Thanks for all the help.  I was able to add a washer and can now tighten it just enough to have some tension.  Started practicing threading last night with it.  Thread dial works great, but there seems to be a loose nut on the controls.......Threading didn't look so good.  More practice needed.


----------



## magu (Nov 29, 2017)

A lot of machines can't seem to shake the "loose nut" problem 

You'll get there.


----------



## Technical Ted (Nov 29, 2017)

One suggestion I can offer, as long as you have everything set up properly and have a nice, sharp HSS cutting tool using a good cutting oil is to take light cuts towards the end and every few cuts, depending on the size of the thread and setup, take clean up passes where you don't move the cutting tool in farther (deeper), just let it clean up where it was on the previous cut.

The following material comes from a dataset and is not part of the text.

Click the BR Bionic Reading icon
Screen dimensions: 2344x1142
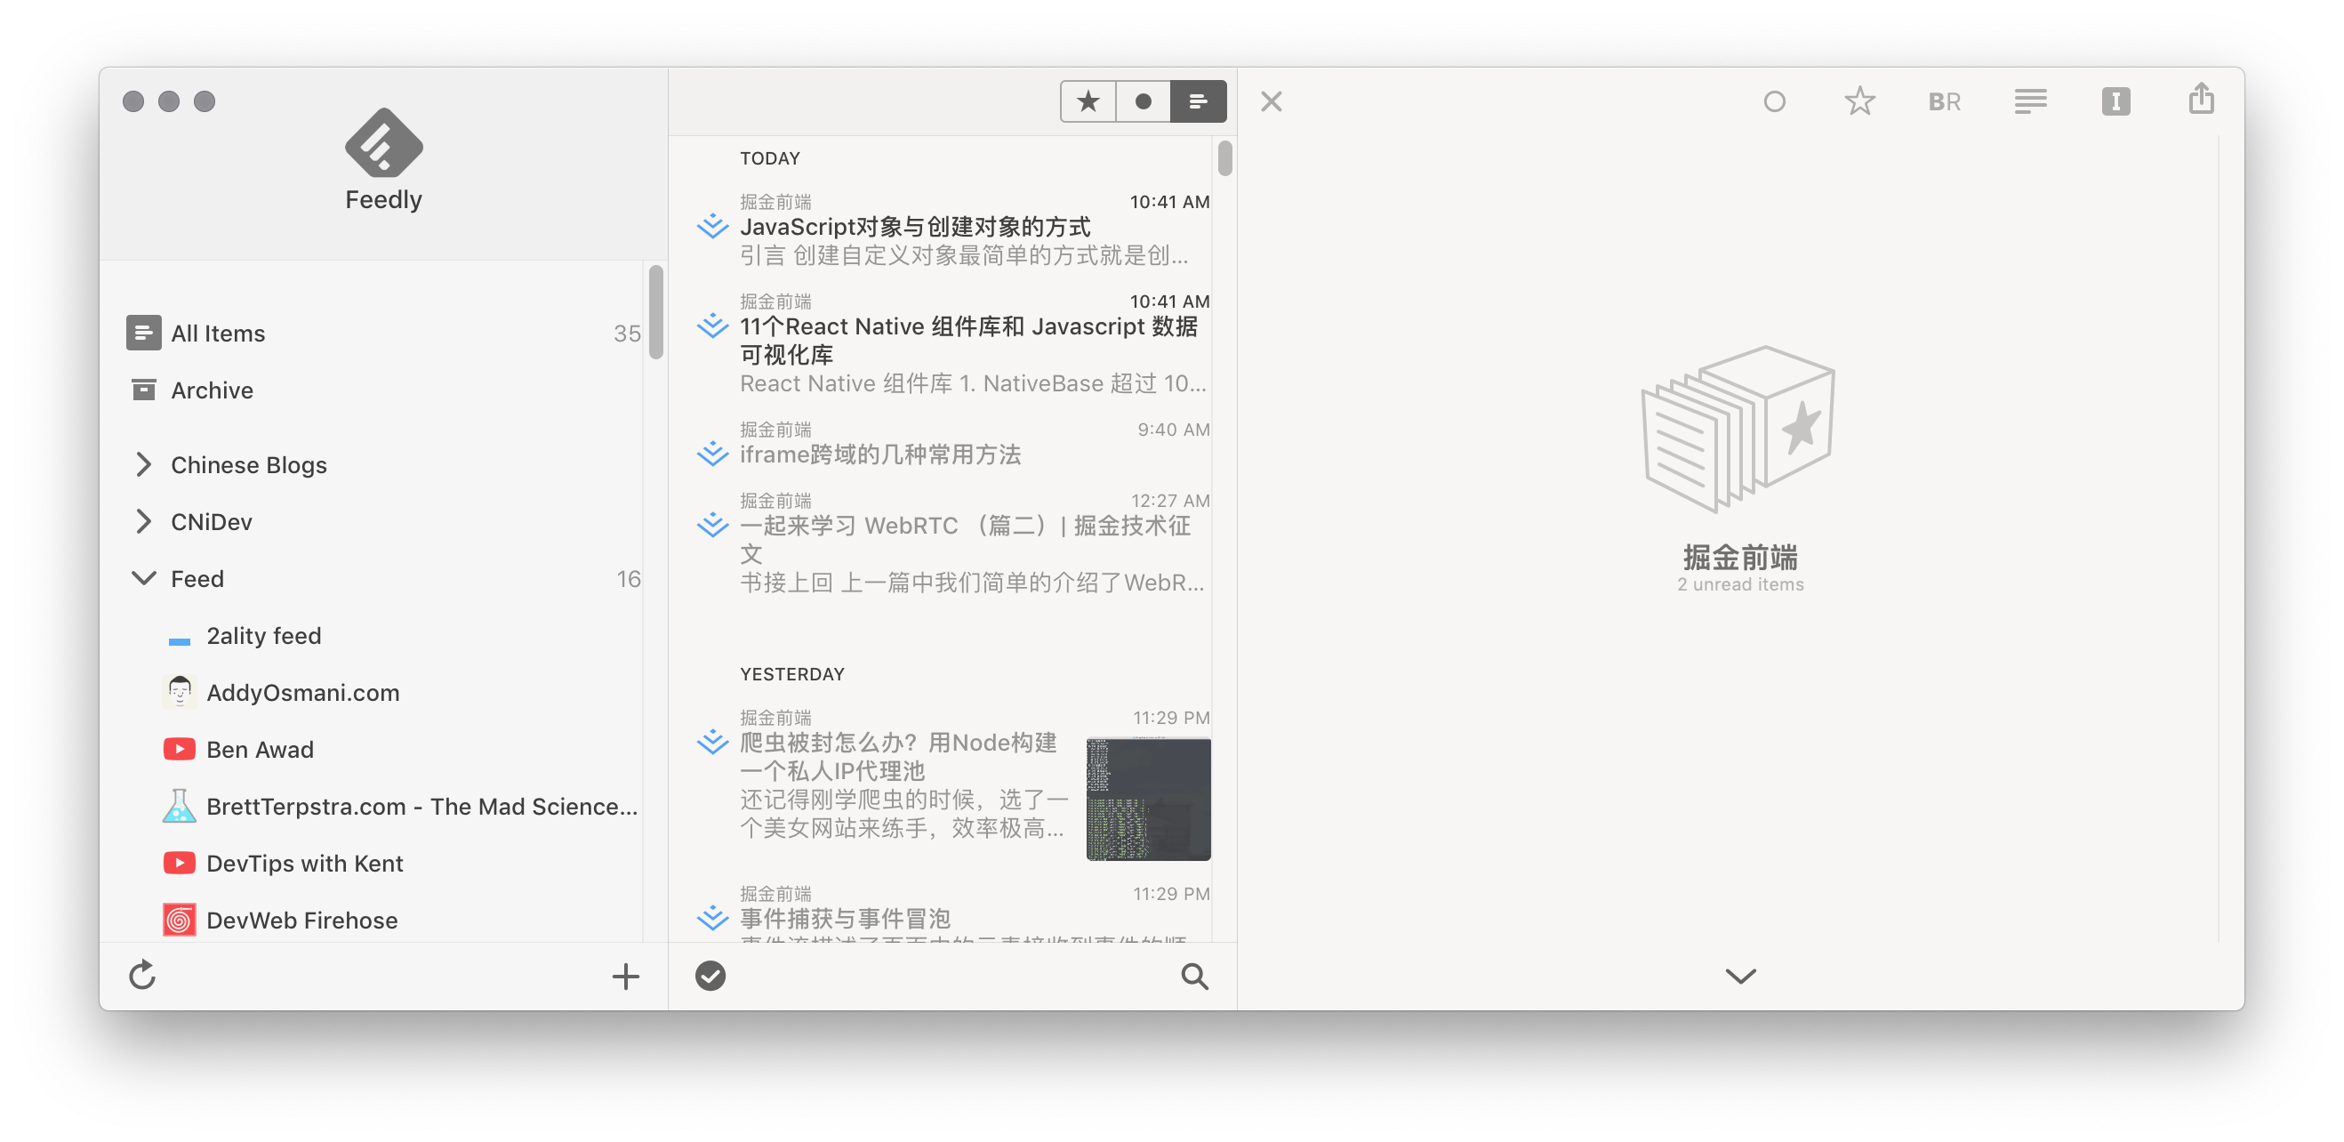1945,101
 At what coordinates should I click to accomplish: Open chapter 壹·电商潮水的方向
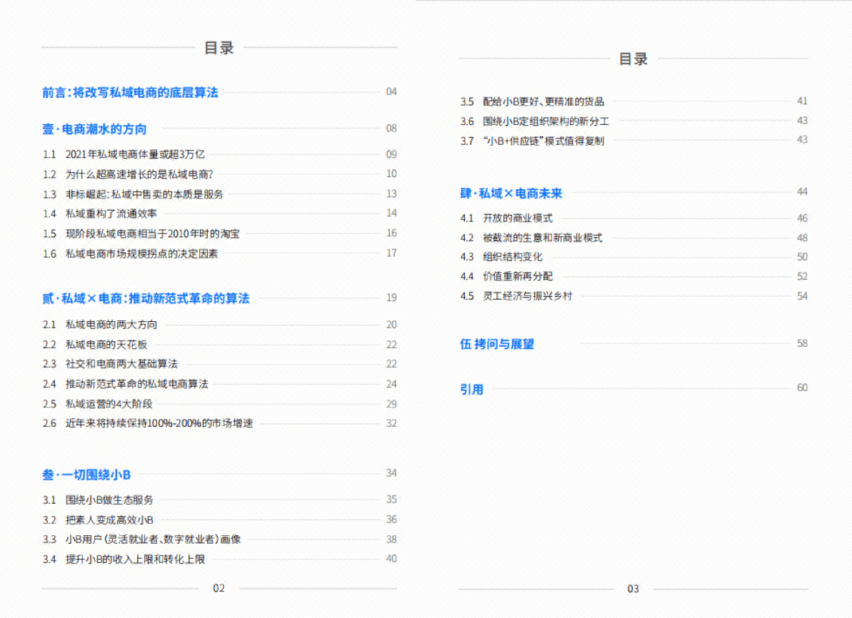coord(93,129)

Good luck and keep practicing!
Ted


----------



## Investigator (Nov 29, 2017)

Well I'll be honest, I was 'playing around' for the most part.  I knew some of the mechanics of cutting threads but not really what I was doing.  I set the bit correctly, but didn't have the compound set at 29*, I was using the cross slide to feed in.  I wasn't watching my depth, I was 'just cutting'.  Mainly I was trying to see if I could.

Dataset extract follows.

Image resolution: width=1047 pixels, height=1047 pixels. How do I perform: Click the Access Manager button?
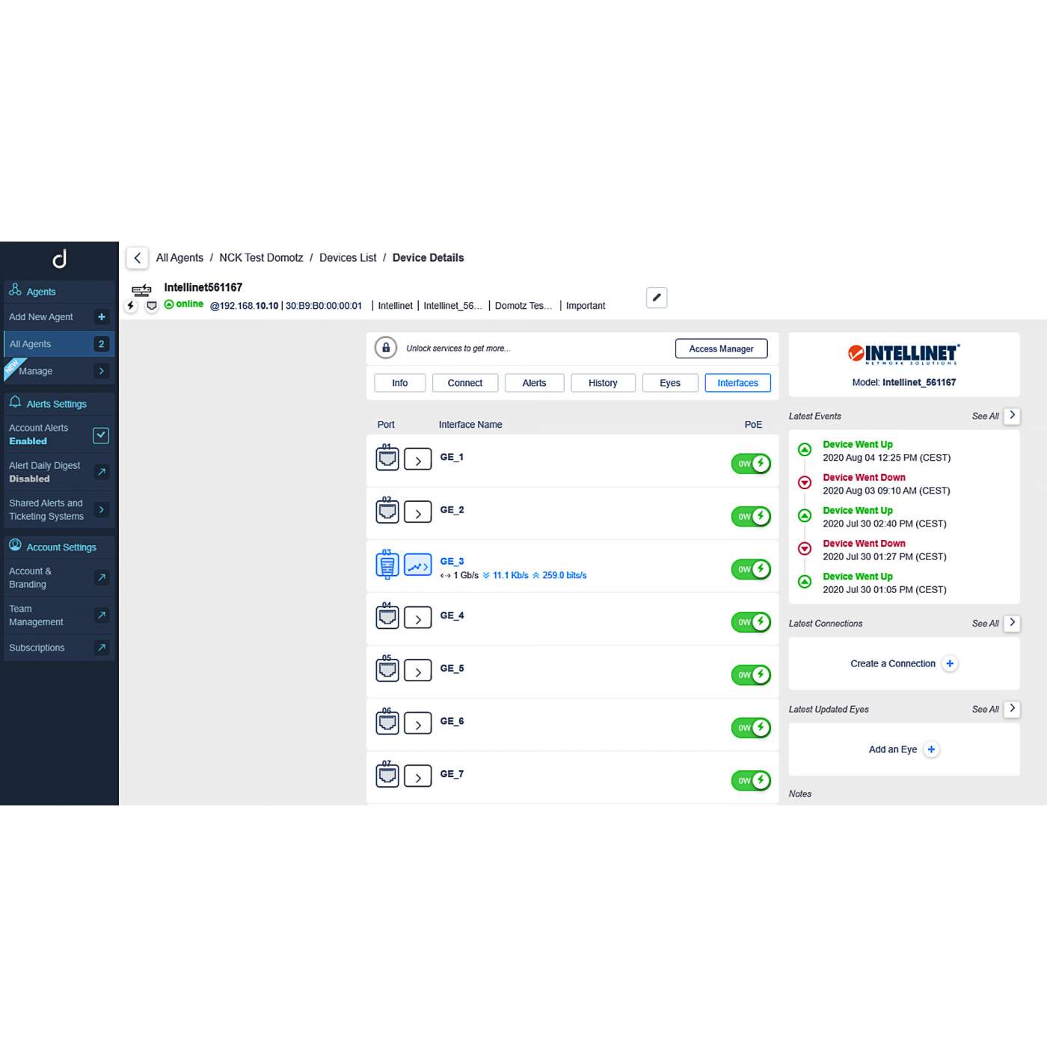tap(721, 348)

Last night I watched a couple of Tublecain AKA Mr. Pete videos on threading.  There was definitely an "Aha!" moment.  I think next time I might actually get it right.


----------



## wa5cab (Dec 3, 2017)

Dave Paine said:


> You want to tweak the tightness so it can be pivoted by hand but snug enough to keep it engaged with the lead screw when you need to thread.
> 
> I only engage my thread dial when threading.   Saves wear and tear on the gear in the threading dial.



I have to comment that you are trading off wear on the gear and shaft for wear and tear on the half nuts and the risk of only getting them partially closed.  My threading dial has been engaged for almost all of it's 36 years (bought the machine new in 1981) and I use it for all half nut closings.


----------



## eeler1 (Dec 4, 2017)

What they all said.  And, threading is one of the really fun things to do on a lathe.  At least when it turns out good.


----------